(ACTION ITEM):
Set out exactly, line by line, the stretch of data below that begins at the line containing "Instruction: Redo the last action" and ends at the line containing "Remove the moving", with both ends kept.

(RECORDS PROVIDED):
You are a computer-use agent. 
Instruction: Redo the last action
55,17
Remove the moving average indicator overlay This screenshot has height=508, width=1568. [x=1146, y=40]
--
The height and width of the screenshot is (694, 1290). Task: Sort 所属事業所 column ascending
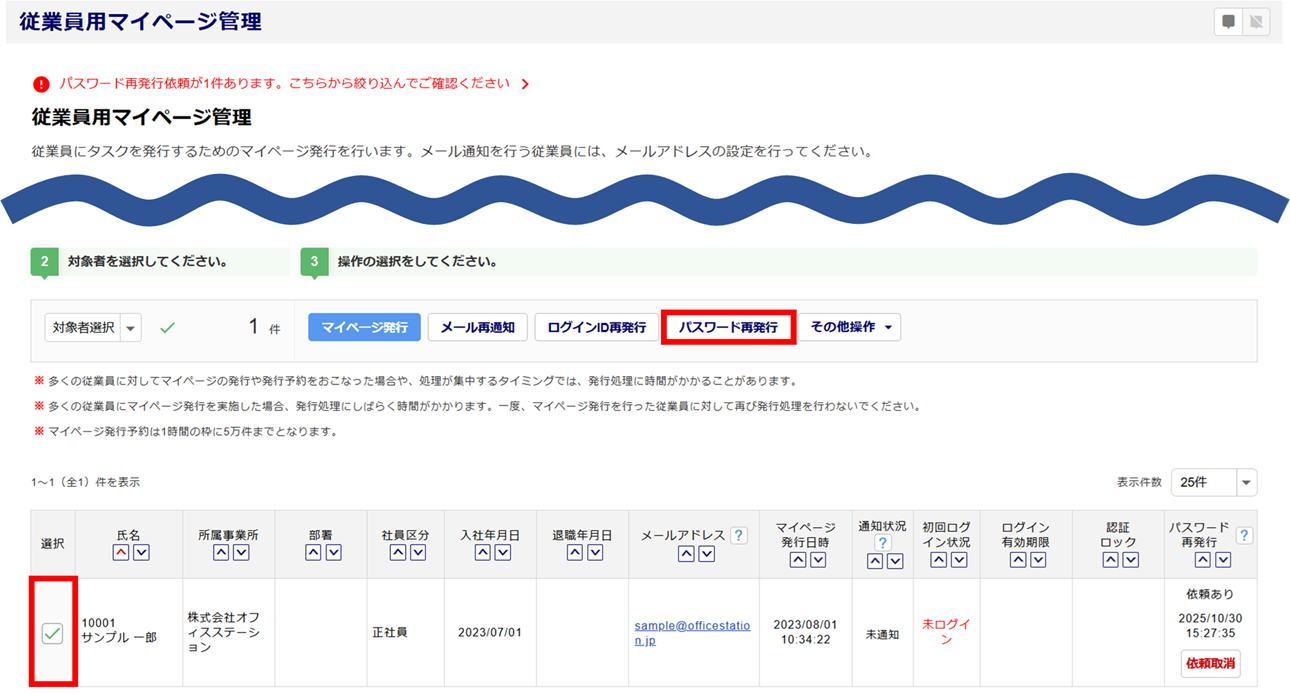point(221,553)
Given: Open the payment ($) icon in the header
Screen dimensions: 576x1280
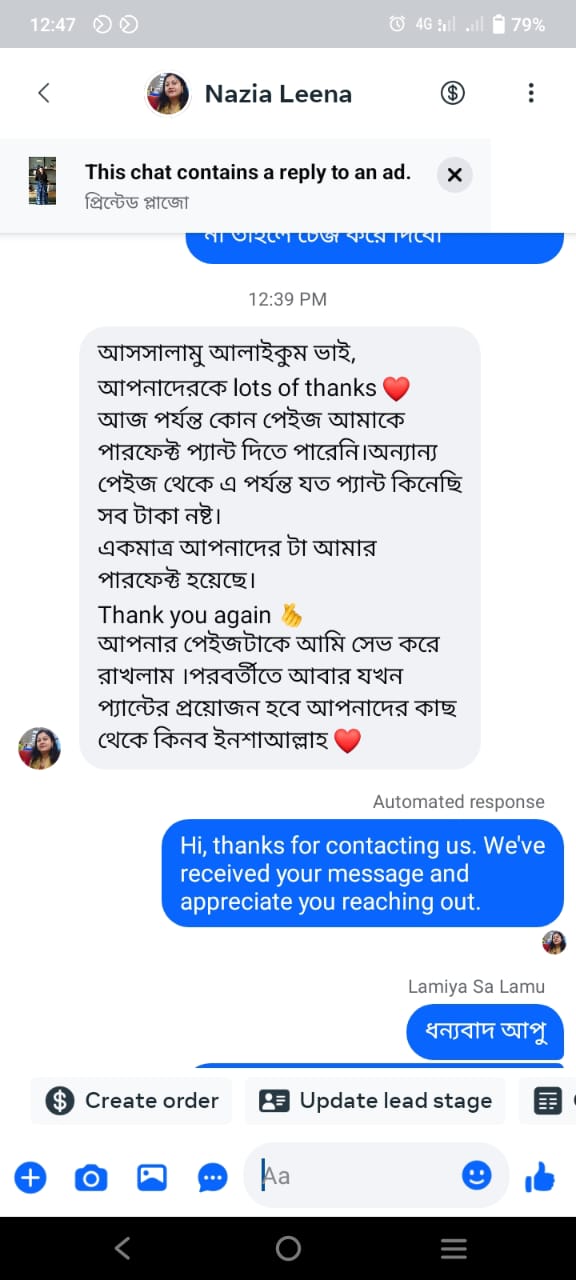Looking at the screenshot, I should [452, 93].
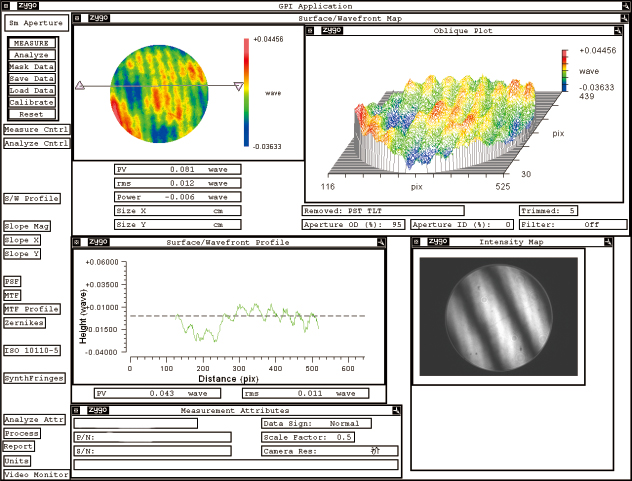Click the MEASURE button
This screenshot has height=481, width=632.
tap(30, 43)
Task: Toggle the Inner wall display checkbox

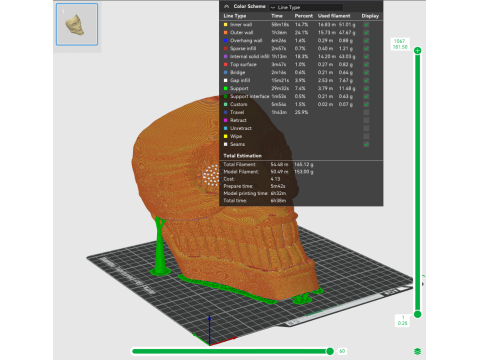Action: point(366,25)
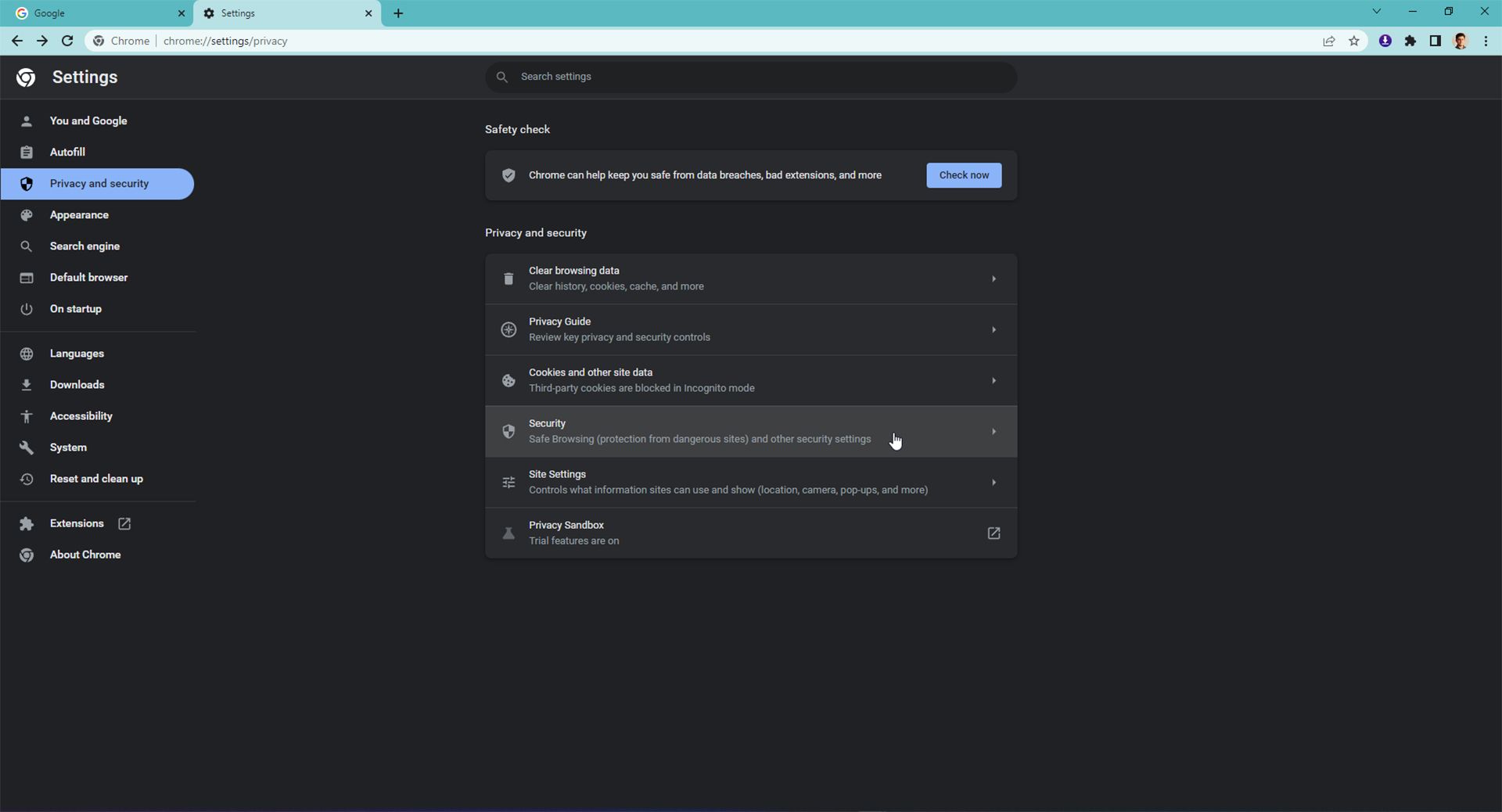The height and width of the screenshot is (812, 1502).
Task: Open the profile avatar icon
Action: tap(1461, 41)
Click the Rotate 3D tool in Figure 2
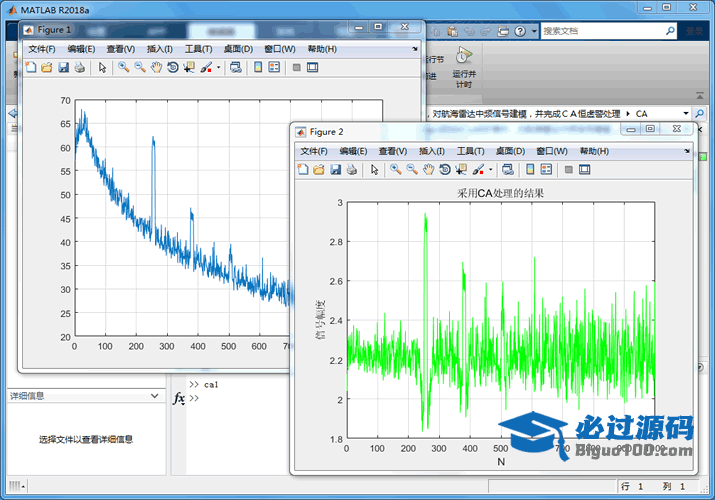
--
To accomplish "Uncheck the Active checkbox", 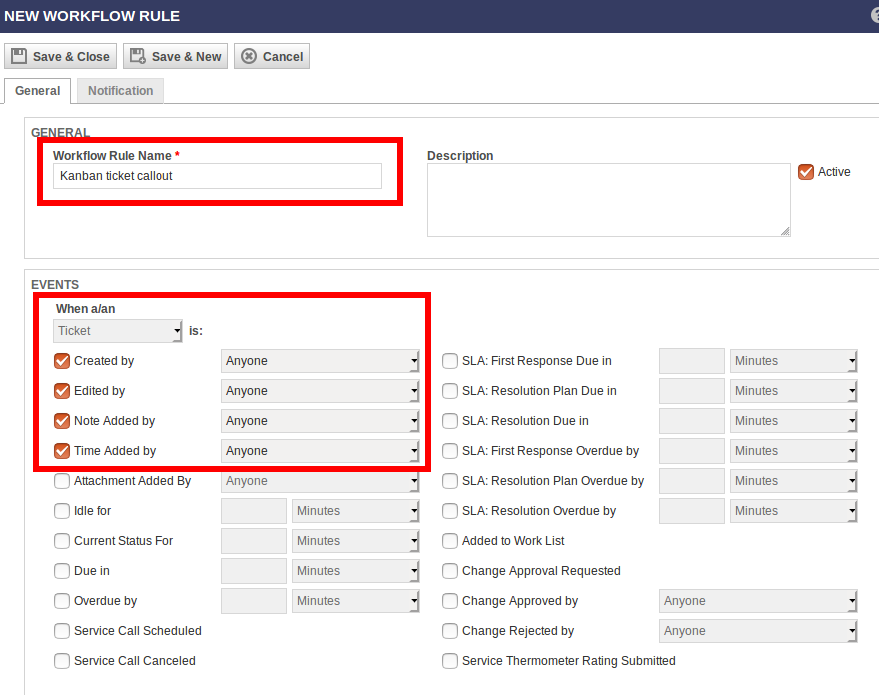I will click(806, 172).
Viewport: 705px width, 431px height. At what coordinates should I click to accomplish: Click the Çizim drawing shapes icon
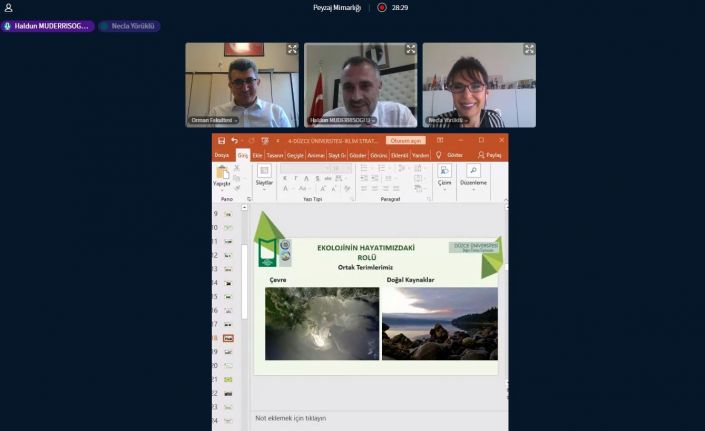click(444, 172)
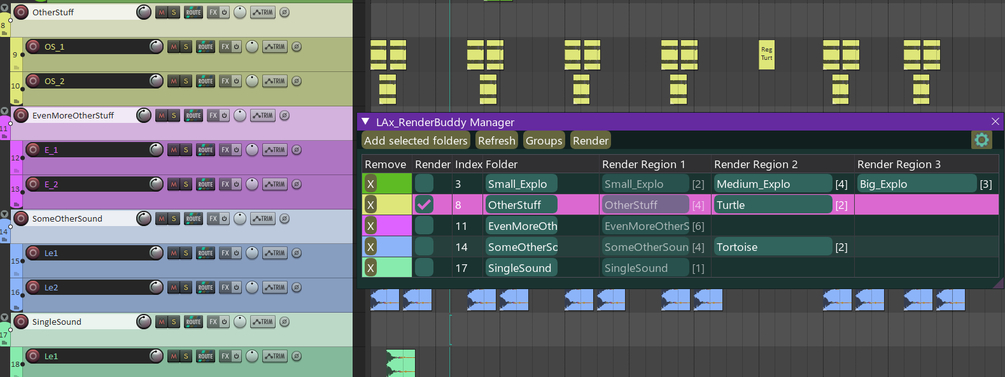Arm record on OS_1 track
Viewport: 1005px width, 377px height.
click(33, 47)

(ANSWER FOR THIS EXERCISE):
Instruction: Redo the last action
55,17
Remove the moving average indicator overlay This screenshot has height=508, width=1568. [x=1146, y=40]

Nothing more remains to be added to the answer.